Brief: Count how many lines in the material below contain the string "agent", matching case exactly, and reply with that number alone.

Entries:
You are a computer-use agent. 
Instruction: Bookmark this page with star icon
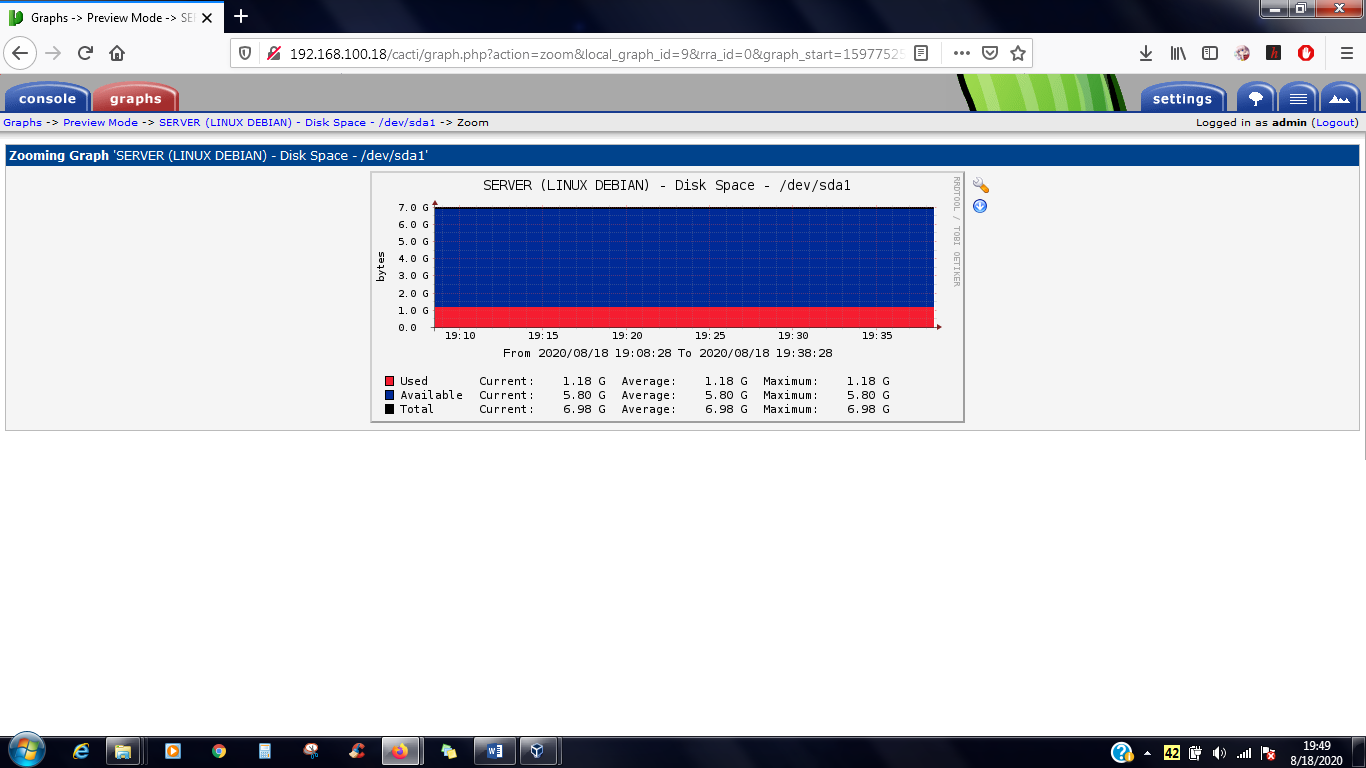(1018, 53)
...
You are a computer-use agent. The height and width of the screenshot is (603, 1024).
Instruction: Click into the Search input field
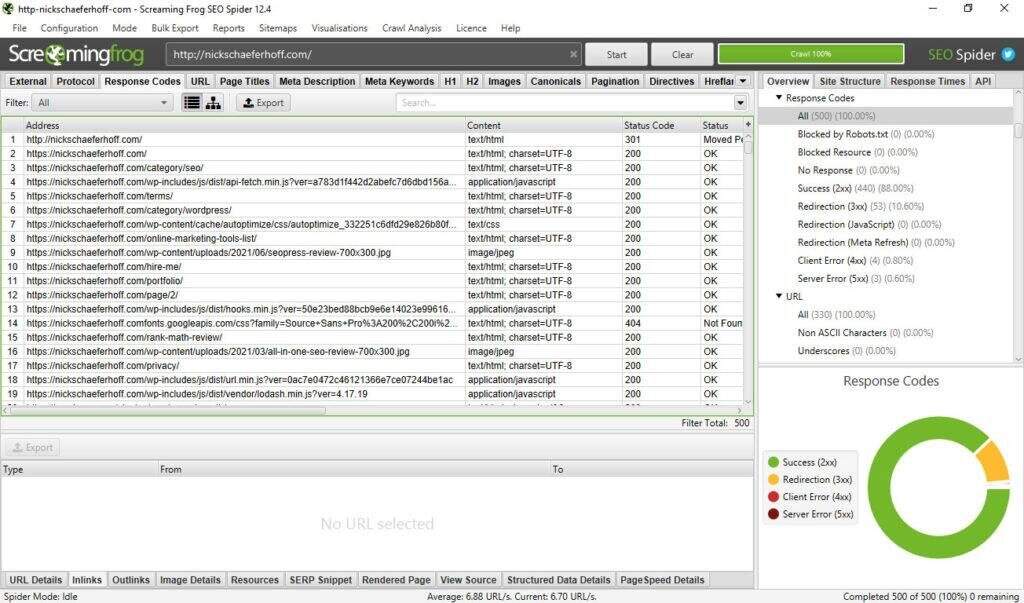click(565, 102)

Correct response: 2